The AI plays against itself. Both sides use the same neural network. Each game produces training data: "at this board position, MCTS chose these moves."
A memory bank of recent games. The network trains on random samples from this buffer — not just the latest game. Size matters: too small = narrow data, too big = stale data.
Two outputs from one brain:
Policy head: "Where should I play?" → probability for each move
Value head: "Am I winning?" → score from −1 to +1
"If I play here, they'll play there, then I'll play..." The tree explores thousands of these futures.
After 200 simulations, the most-visited move is probably the best. The visit count distribution becomes the training target.
Sharp target: "Move A got 60% of visits, B got 20%." → network learns a clear preference.
Diffuse target: "10 moves each got ~10%." → network learns nothing useful. our problem
Weak network → flat policy prior → MCTS explores everything equally → diffuse targets → network can't learn sharp preferences → still weak. A vicious cycle.
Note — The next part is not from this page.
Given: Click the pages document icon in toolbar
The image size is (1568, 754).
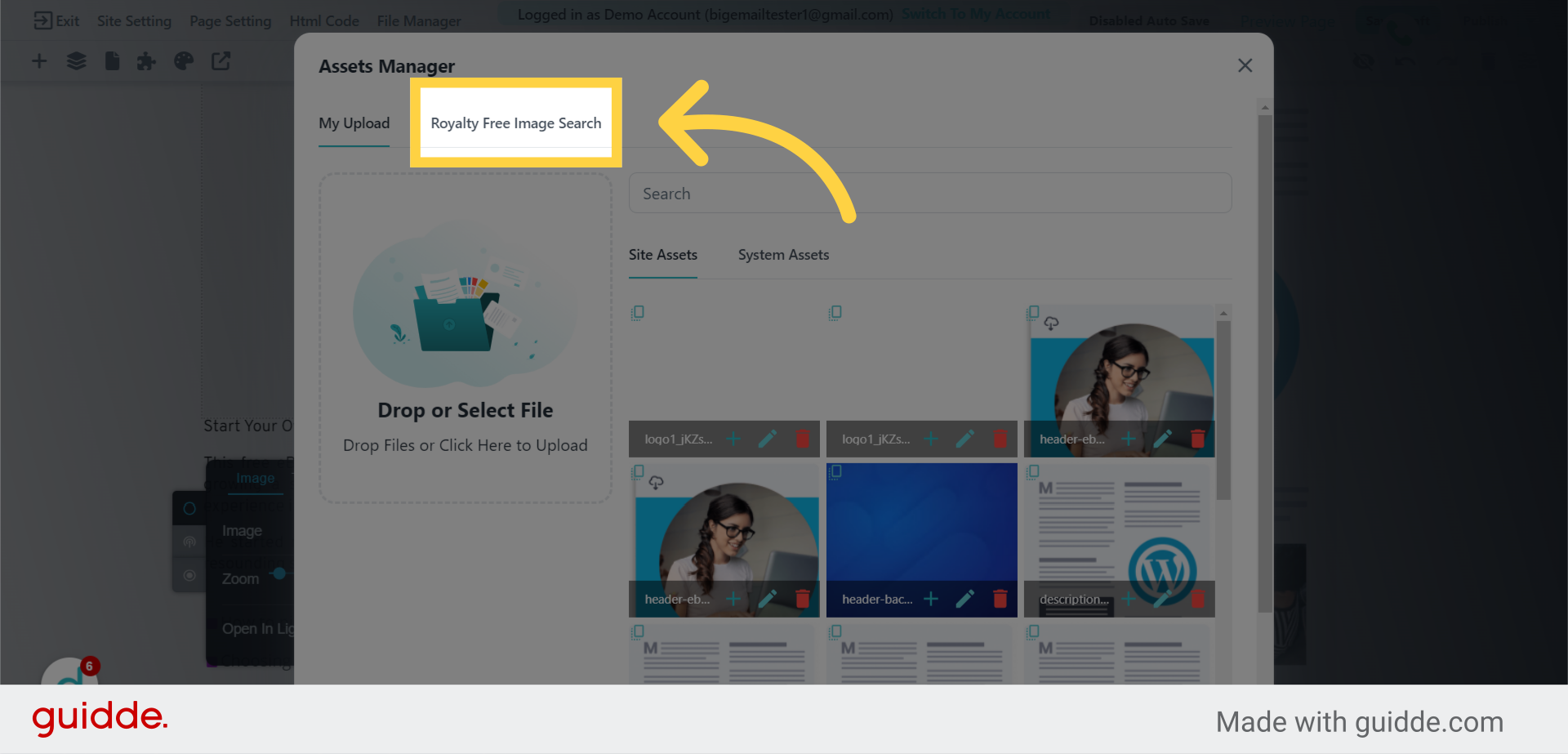Looking at the screenshot, I should tap(112, 61).
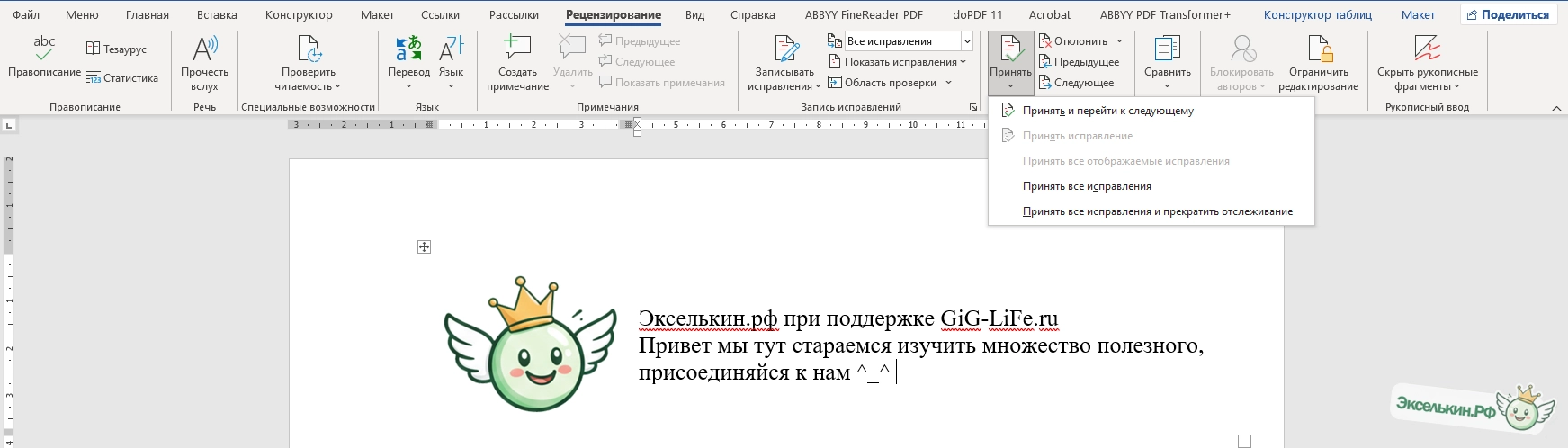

Training feeds the network board + 8 turns of history (17 planes). But MCTS only feeds current board (3 planes). The network sees different inputs in training vs search. v6 fix
Fix the encoding mismatch. Drop history planes from training inputs so they match MCTS. One-line change. Resume from v5. The network already performs better without history (entropy 2.07 vs 3.07) — we just need to stop confusing it during training.